In March, 2016, the SADC Council of Ministers directed the SADC Secretariat in coordination with Member States to intensify engagement with the private sector to accelerate the implementation of the regional Industrialisation Strategy and Roadmap.

This led to the endorsement of industrialisation week to be held annually as an annual regional public-private engagement platform aimed at fostering new opportunities for intra-regional trade and investment.

The first edition was held on the margin of the 36th SADC Heads of State and Government Summit in Mbabane, Eswatini in August, 2016. Last year in July, it hosted by South Africa during the 37th SADC Summit of Heads of State and Government.

Minister Tweya noted that platform such as the SADC Industriliastion Week, “enables organized companies operating in a various industries to display their latest products and services as well as learning the activities of others businesses, examine market trends and identify business opportunities.

“It is worth noting that, exhibitions are very important events that bring producers and suppliers of goods and services as well as potential customers together to provide the necessary exposure and opportunities for sales and business linkages”.

Also speaking at the official opening, Tapiwa Samanga, the Director for Industrial Development and Trade at SADC spoke of the importance of industrialization and called on member states to trade with each other.

The current situation is that countries like Namibia “does not buy enough from Botswana, Angola and the other member states and this is a situation that we want to change,” Samanga said. “Industrialisation is the only way we will be able to generate the capacity to produce what we can sell to each other”.

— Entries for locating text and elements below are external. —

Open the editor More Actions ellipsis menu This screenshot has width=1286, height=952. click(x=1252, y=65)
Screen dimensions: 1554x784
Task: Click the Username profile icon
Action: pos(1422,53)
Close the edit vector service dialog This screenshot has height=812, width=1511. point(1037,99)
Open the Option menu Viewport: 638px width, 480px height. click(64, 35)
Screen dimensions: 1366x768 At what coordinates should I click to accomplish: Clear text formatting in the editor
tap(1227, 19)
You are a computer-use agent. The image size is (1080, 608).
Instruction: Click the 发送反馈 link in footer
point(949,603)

The SADC Industrialisation Strategy and Roadmap (2015 - 2063) was developed and approved in Zimbabwe capital Harare in April 2015. And to give impetus to the industrialisation process, the SADC Summit also approved the Revised Regional Indicative Strategic Development Plan 2015 – 2020.

The RISDP, which was formally adopted by in August 2003 is a 15- year regional integration and development framework that prioritizes industrial development and market integration and places industrialisation at the center of the regional integration agenda.

The 2018 SADC Industriliasation Week precedes the 38th SADC Heads of State and Government Summit that will take place from 17th to 18th August 2018, under the theme “Promoting Infrastructure Development and Youth Empowerment for Sustainable Development” in Windhoek.

During the Summit, Namibian President Hage Geingob will take over the rotational chairmanship of the 16 member regional economic bloc from his South African counterpart President Cyril Ramaphosa.

SADC main objectives are to achieve economic development, peace and security, and growth, alleviate poverty, enhance the standard and quality of life of the peoples of Southern Africa

Member countries are Angola, Botswana, Union of Comoros, the Democratic Republic of Congo, Eswatini, Lesotho, Madagascar, Malawi, Mauritius, Mozambique, Namibia, Seychelles, South Africa, Tanzania, Zambia and Zimbabwe.